Le Centre Tjibaou à Nouméa

Jean-Marie Tjibaou, mort en 1989, était un grand chef kanak à l'époque où la France et la Nouvelle-Calédonie étaient en conflit. Il voulait réconcilier les Kanak, peuple indigène de l'île, et les habitants non-kanak, pour la plupart des "Caldoches" d'origine européenne et descendants des colons.

 

Le Centre J.-M. TjibaouLe Centre J.-M. Tjibaou

© D.R.

 

Le centre culturel qui porte son nom, inauguré en 1998, est l'œuvre de l'architecte Renzo Piano. En arrivant par la mer, ces drôles de "mémoires de cases" qui émergent de l'épaisse végétation lancent vers le ciel leurs perches en bois d'iroco. Leurs dos ronds captent les vents alizés et laissent entrer l'air dans les cases pour produire une climatisation naturelle.

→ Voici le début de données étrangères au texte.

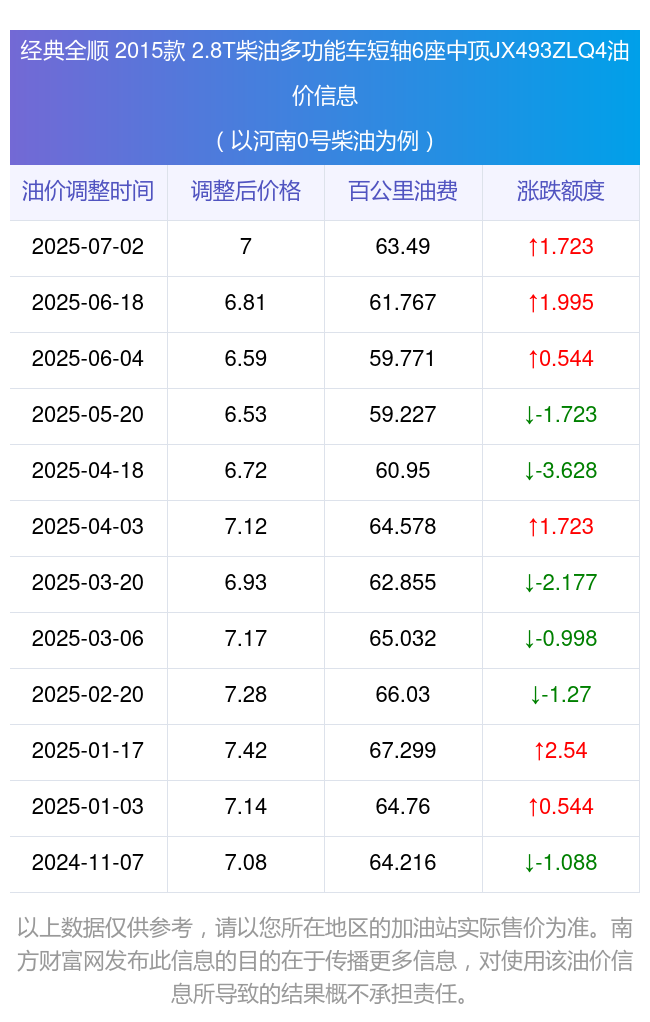The height and width of the screenshot is (1022, 650).
Task: Click the red ↑2.54 change value
Action: pyautogui.click(x=561, y=750)
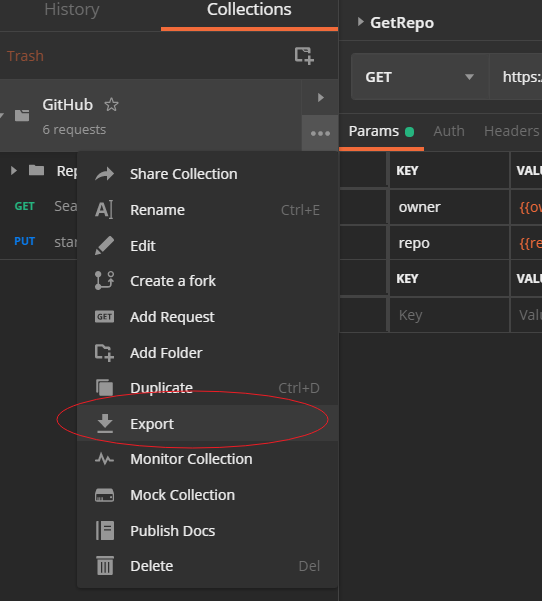
Task: Click the new collection icon beside Trash
Action: tap(304, 56)
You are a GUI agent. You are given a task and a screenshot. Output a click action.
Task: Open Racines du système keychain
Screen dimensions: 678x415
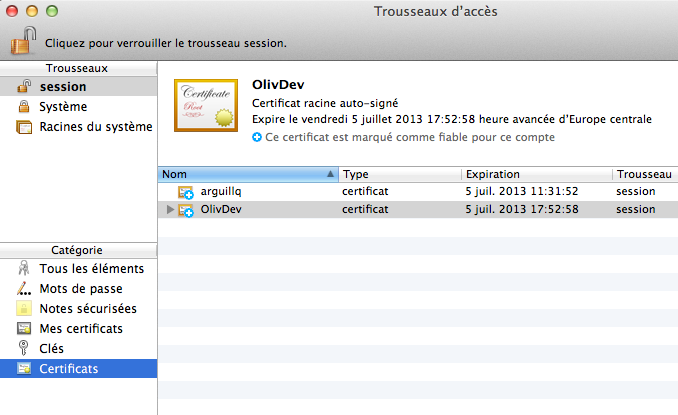(x=95, y=127)
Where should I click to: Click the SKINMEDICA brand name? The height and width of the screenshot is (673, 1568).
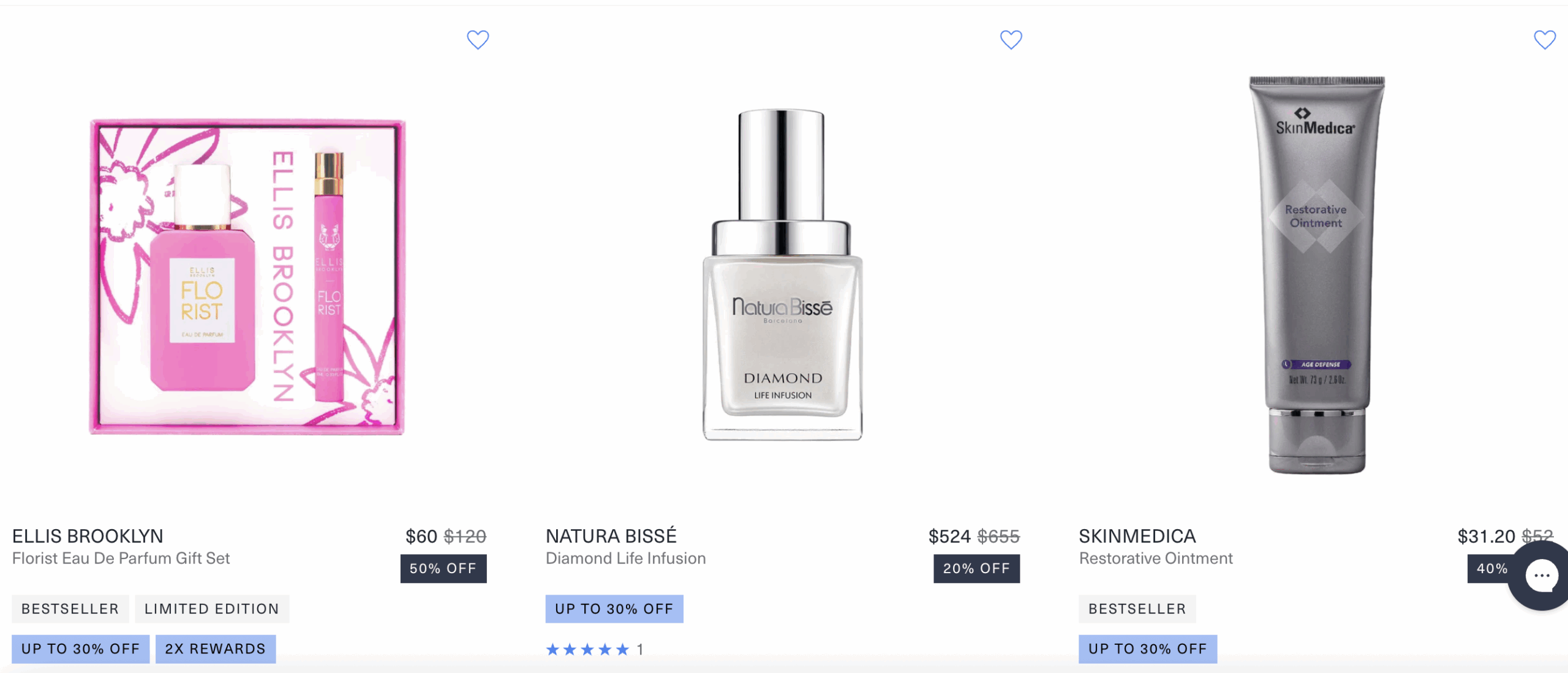pos(1137,536)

Ces cases sont la version moderne des cases traditionnelles kanak, majestueusement dressées vers le ciel, comme les grands arbres de cette région, araucarias et cocotiers. L'ensemble, enchâssé dans la végétation, est divisé en "villages" consacrés à la médiathèque, aux spectacles et aux expositions d'arts plastiques.

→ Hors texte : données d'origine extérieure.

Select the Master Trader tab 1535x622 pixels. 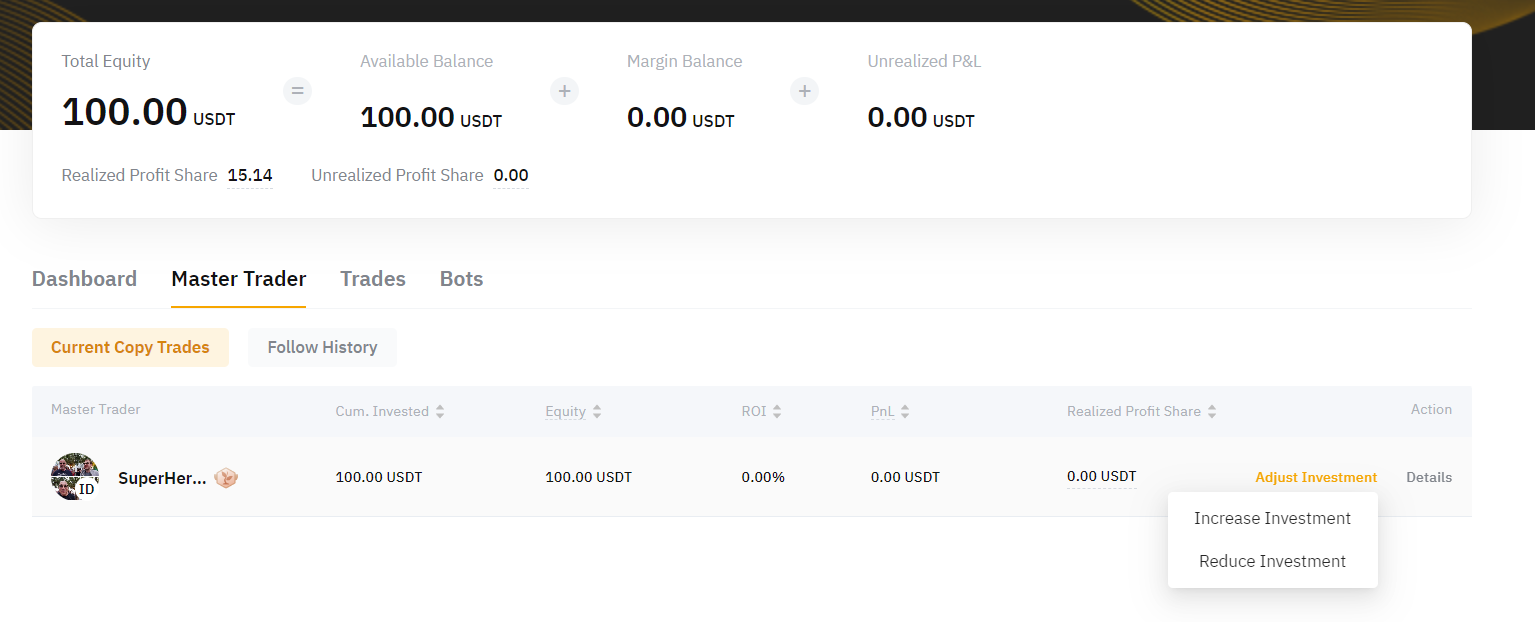tap(238, 279)
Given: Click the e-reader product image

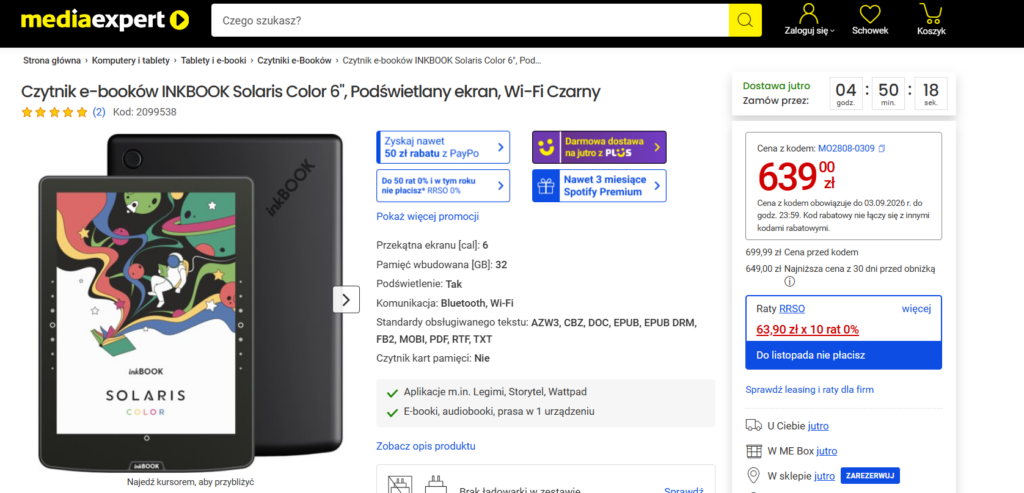Looking at the screenshot, I should click(x=189, y=302).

Parmi les 10 cases, certaines abritent un musée d'arts anciens et surtout contemporains. On peut y découvrir des œuvres d'artistes kanak, mais aussi aborigènes, papous, maori, et d'autres peuples du Pacifique. Jean-Marie Tjibaou voulait que les échanges culturels entre le peuple kanak et tous les peuples du monde soient aussi un moyen de faire la paix.